◆ **QUOTED PASSAGE**

(begin)

No Money Made After a Year in Mary Kay

This was left as a comment on my business blog on the article Can You Make Money With Mary Kay:

As a Mary Kay consultant of a year, I would have to say I completely agree with this article! After 1 year of vendor shows, “parties” where only 2-3 people came, hundreds of hours of follow-up, driving, meetings, and appointments, I didn’t even have enough money in my bank account to register for Seminar! Currently, I am trying to sell $1,900 worth of inventory at cost (and even covering the shipping). Depending on how much I can sell by August 1st, I’m highly considering sending it back to the company (and even then, I have to cover shipping and insurance), to get back 90% of what I paid.

Three things that I didn’t fully consider until it was too late:
1. As a consultant, when you purchase your product, you must pay tax on the RETAIL value. So say you get a travel roll-up bag for $35 and your wholesale cost is $17.50– you still have to pay tax on the $35. Then, when your hostess chooses that as her free gift, you are out the tax on $35, not $17.50. This does qualify as a tax deduction as unrecovered sales tax, however it is going to add up FAST, and is a lot to keep track of.

(end)

◆ **EXERCISE AIM**
Reproduce word for word everything in the Mary Kay post from "Three things that" down to "keep track of.".

◆ **SUPPLIED INFORMATION**
(begin)

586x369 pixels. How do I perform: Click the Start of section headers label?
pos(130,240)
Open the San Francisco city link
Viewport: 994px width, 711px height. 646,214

(end)

◆ **TASK RESULT**
Three things that I didn’t fully consider until it was too late:
1. As a consultant, when you purchase your product, you must pay tax on the RETAIL value. So say you get a travel roll-up bag for $35 and your wholesale cost is $17.50– you still have to pay tax on the $35. Then, when your hostess chooses that as her free gift, you are out the tax on $35, not $17.50. This does qualify as a tax deduction as unrecovered sales tax, however it is going to add up FAST, and is a lot to keep track of.